The Governor's School of North Carolina is the nation's oldest statewide residential summer program for academically gifted high school students. Founded in 1963 at the urging of Governor Terry Sanford and his adviser John Ehle, the Governor's School was originally funded by a Carnegie Corporation of New York grant and donations from Winston-Salem businesses. In 1966 the General Assembly decided to continue the school with public funds, and in 1978 Governor James B. Hunt Jr. expanded the school to a second campus. The program is open to rising seniors, with exceptions for rising juniors in the performing/visual arts area. Offering a noncredit, six-week curriculum, the school is located on two campuses with 400 students at each: Governor's School West at Salem College in Winston-Salem and Governor's School East at St. Andrews Presbyterian College in Laurinburg.

The State Board of Education and Department of Public Instruction, through the Exceptional Children Division, administers the Governor's School. A board of governors appointed by the State Board of Education serves the program in an advisory capacity. With an emphasis on the study of twentieth-century theories as they relate to the past and the future, the school's curriculum is divided into three major areas. In Area I, students explore their chosen subject area. Area II relates that chosen subject to other topics and fields of study on the abstract level through an investigation of philosophy, ethics, epistemology, and aesthetics. In Area III, students explore the interaction of self with society, learning about their own values, morals, and thought processes. There are no tests, no grades, and little homework.

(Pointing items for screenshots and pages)
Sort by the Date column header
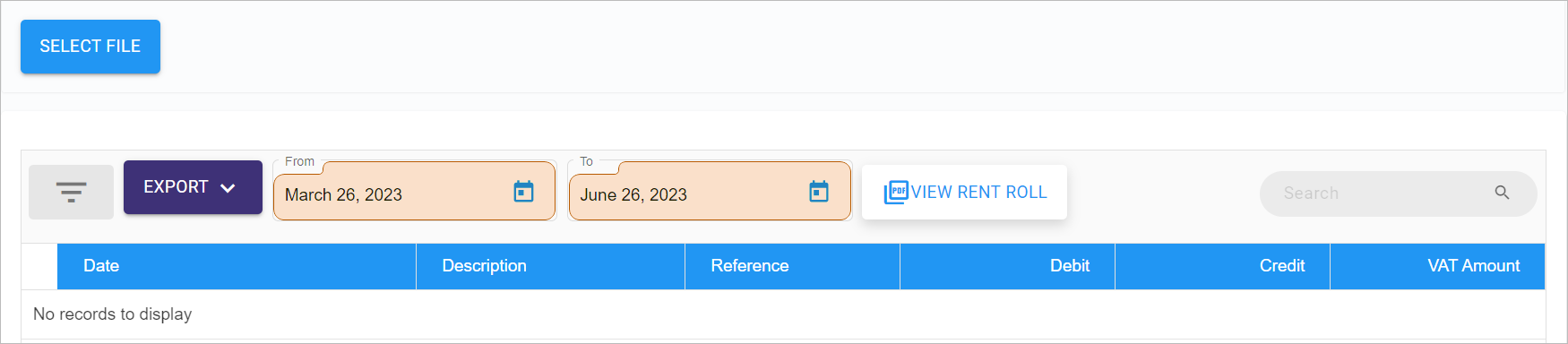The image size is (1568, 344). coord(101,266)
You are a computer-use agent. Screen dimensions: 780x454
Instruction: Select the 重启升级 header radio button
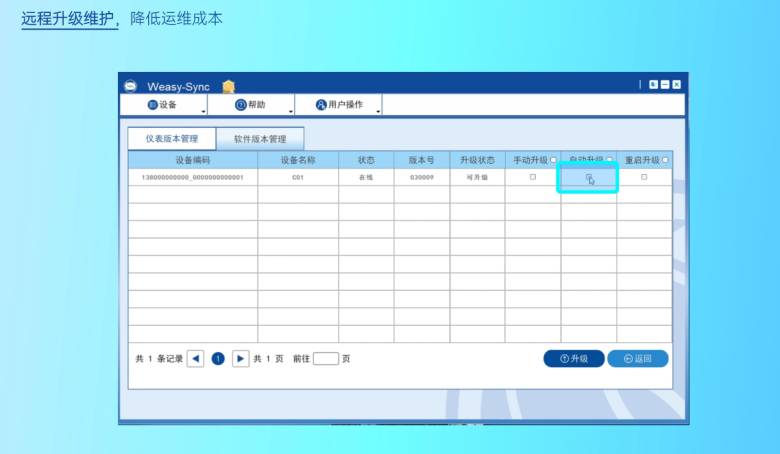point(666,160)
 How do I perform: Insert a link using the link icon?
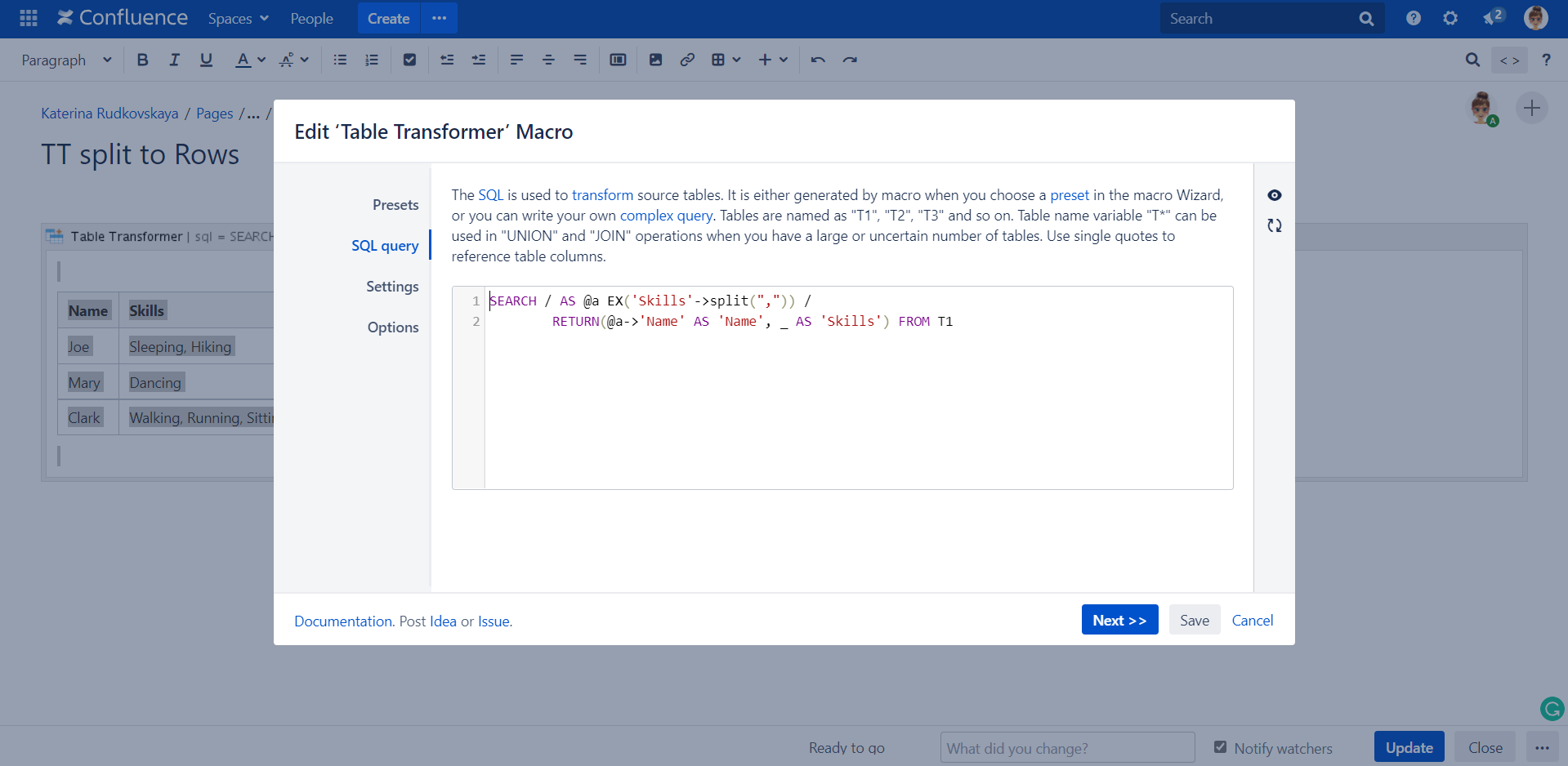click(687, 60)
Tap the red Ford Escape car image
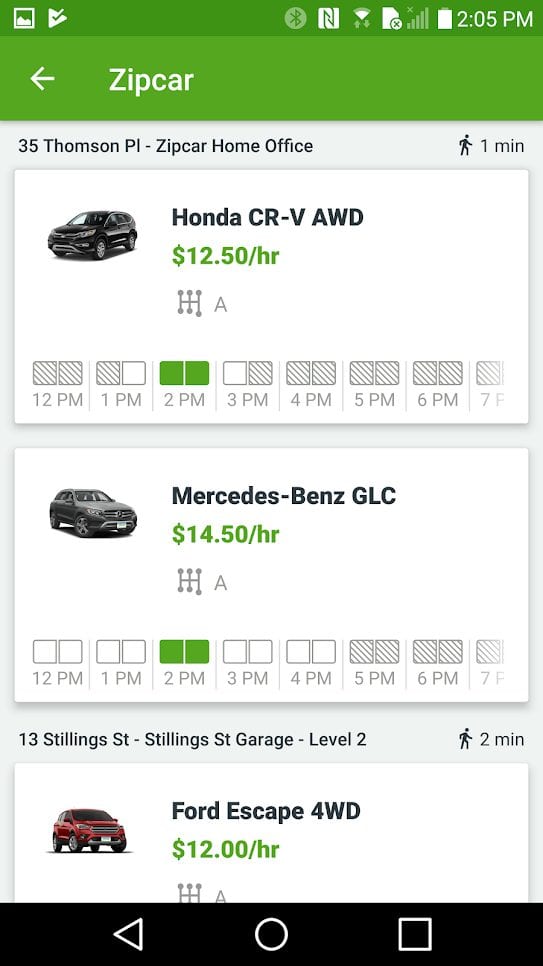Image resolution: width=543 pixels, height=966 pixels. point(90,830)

Exercise prompt:
Copy the passage on the Governor's School word for word, starting at "The State Board of Education and" and ending at "and little homework.". The items are separate material and have no connection to the passage on the Governor's School.

Result of this task:
The State Board of Education and Department of Public Instruction, through the Exceptional Children Division, administers the Governor's School. A board of governors appointed by the State Board of Education serves the program in an advisory capacity. With an emphasis on the study of twentieth-century theories as they relate to the past and the future, the school's curriculum is divided into three major areas. In Area I, students explore their chosen subject area. Area II relates that chosen subject to other topics and fields of study on the abstract level through an investigation of philosophy, ethics, epistemology, and aesthetics. In Area III, students explore the interaction of self with society, learning about their own values, morals, and thought processes. There are no tests, no grades, and little homework.